PROBLEM DESCRIPTION:
In the records below, take the line with "435x297 pixels." and all lines after it, and copy them exactly, pictures excluded.

INPUT FOR THIS TASK:
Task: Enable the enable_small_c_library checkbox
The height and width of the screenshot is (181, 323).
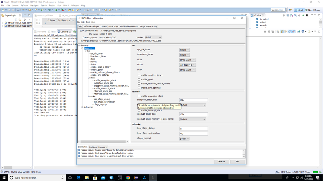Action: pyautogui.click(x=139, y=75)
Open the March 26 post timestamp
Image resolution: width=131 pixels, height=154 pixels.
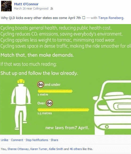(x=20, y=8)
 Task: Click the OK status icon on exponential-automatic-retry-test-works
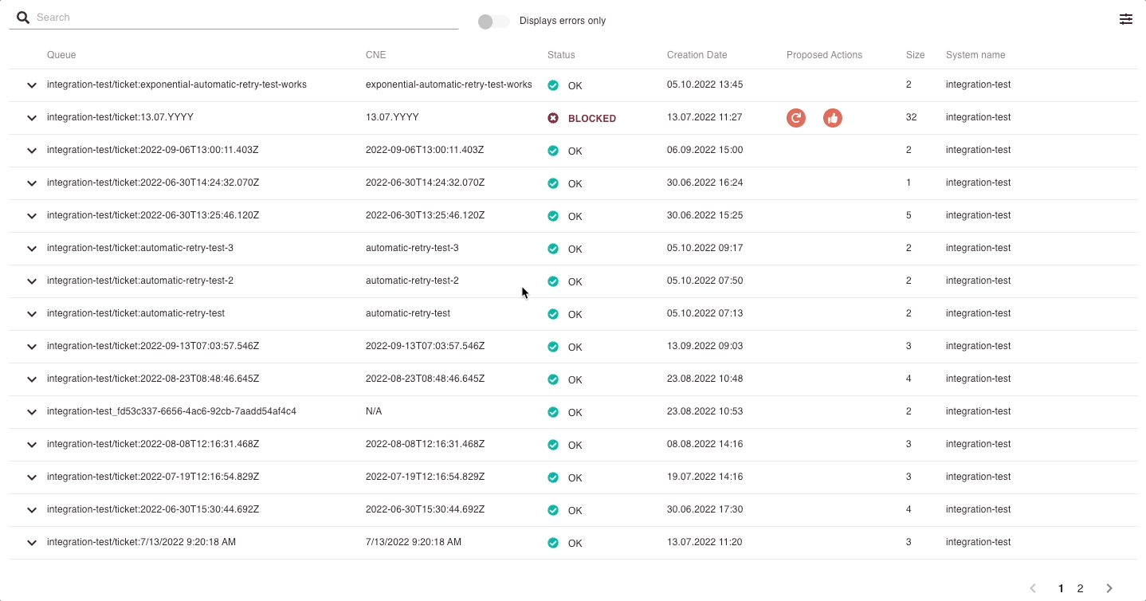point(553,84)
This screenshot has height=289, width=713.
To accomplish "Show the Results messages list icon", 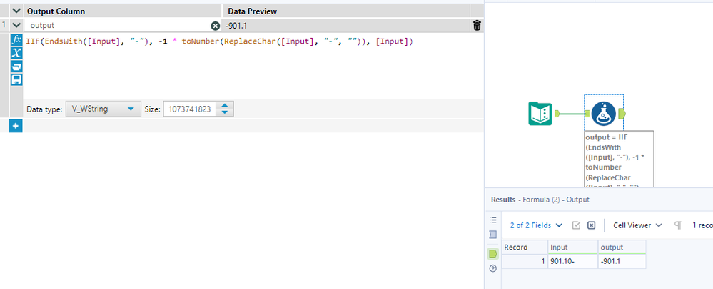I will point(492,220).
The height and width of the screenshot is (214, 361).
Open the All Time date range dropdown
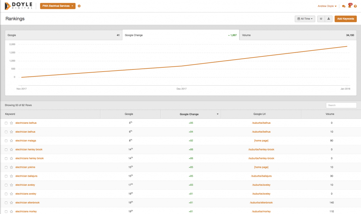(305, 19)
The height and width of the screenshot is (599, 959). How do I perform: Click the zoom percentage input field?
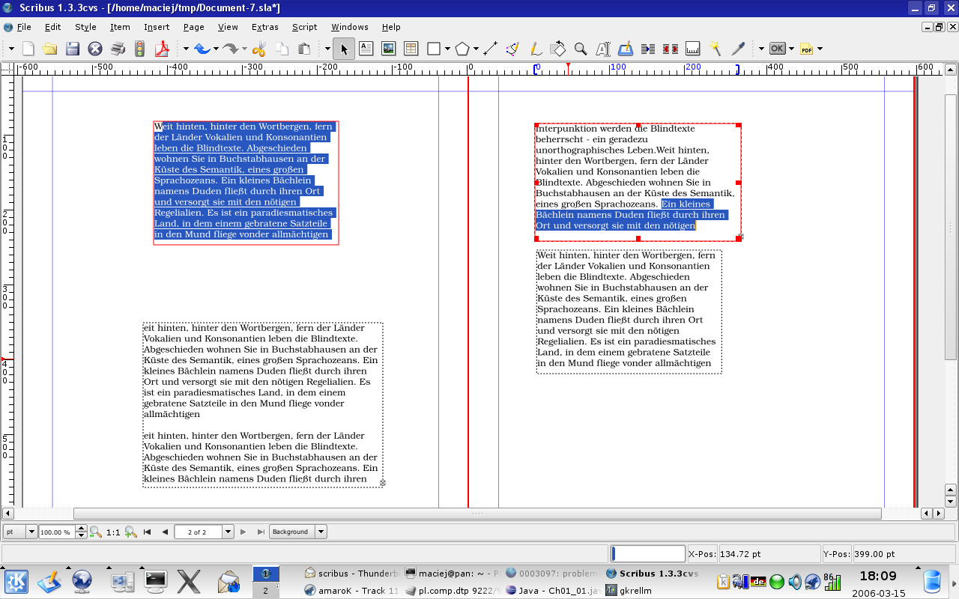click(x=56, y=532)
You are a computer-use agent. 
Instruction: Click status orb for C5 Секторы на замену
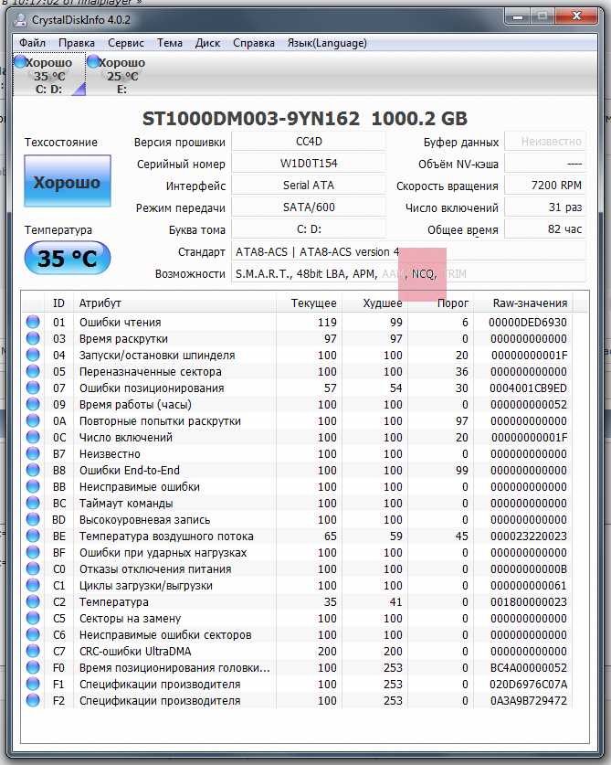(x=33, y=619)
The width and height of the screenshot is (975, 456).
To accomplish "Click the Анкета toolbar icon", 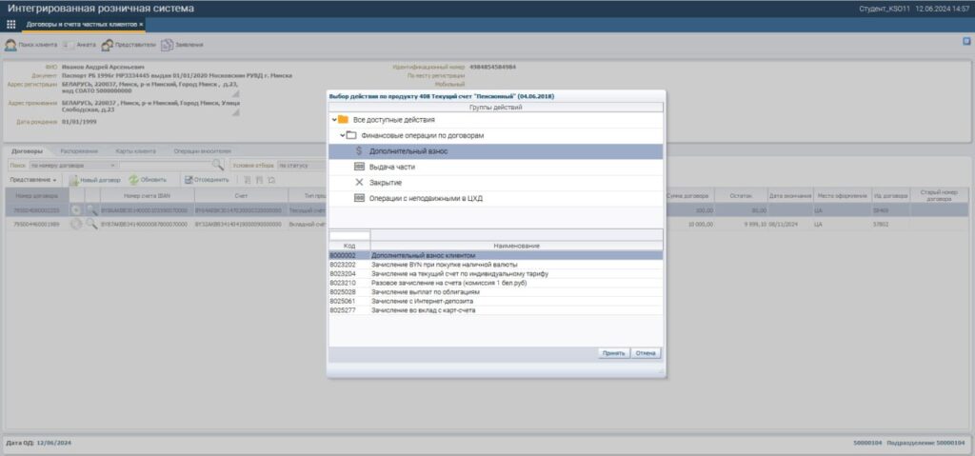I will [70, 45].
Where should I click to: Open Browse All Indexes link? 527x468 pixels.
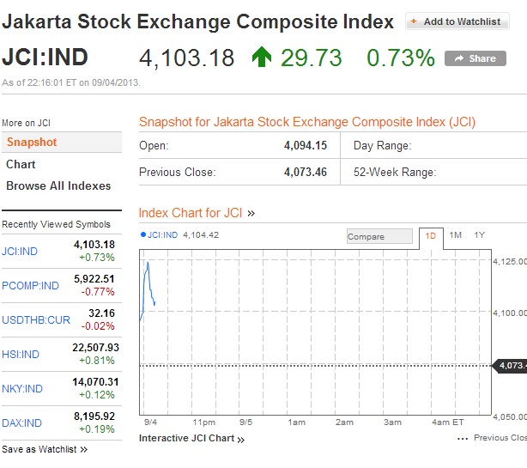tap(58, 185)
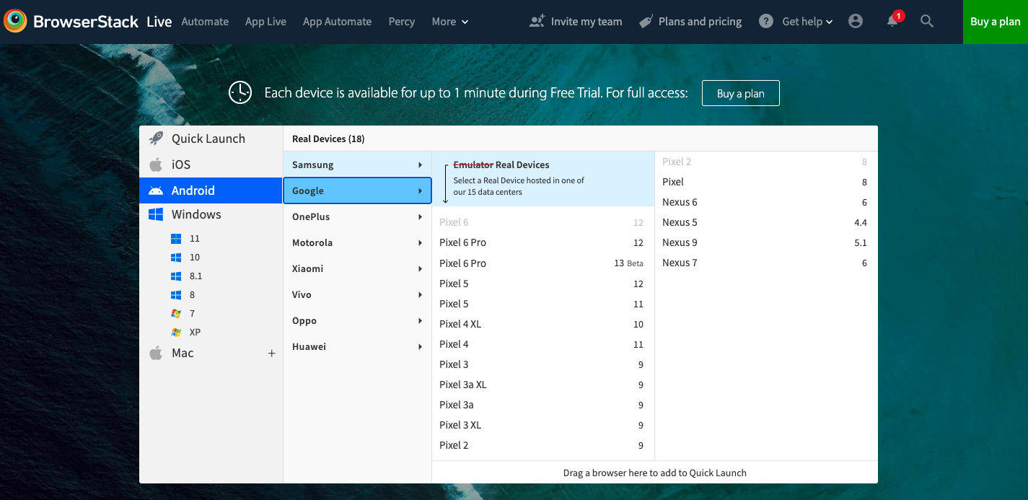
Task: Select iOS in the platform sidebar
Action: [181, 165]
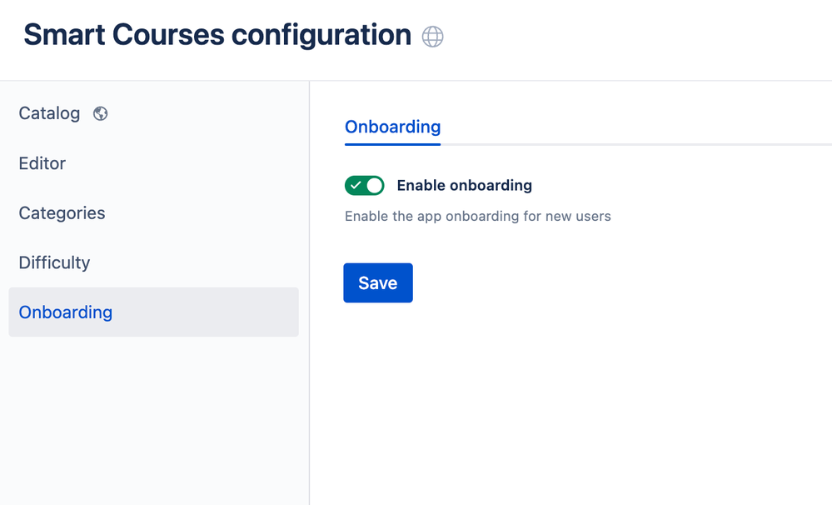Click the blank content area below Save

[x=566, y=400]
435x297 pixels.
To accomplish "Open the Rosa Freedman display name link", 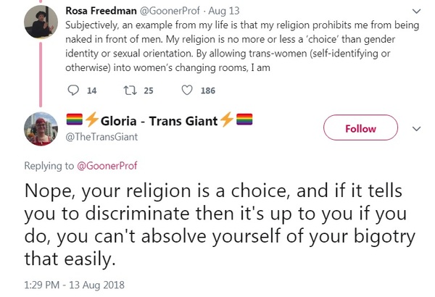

SOLUTION BELOW:
435x297 pixels.
To accomplish "Open the Rosa Freedman display name link", 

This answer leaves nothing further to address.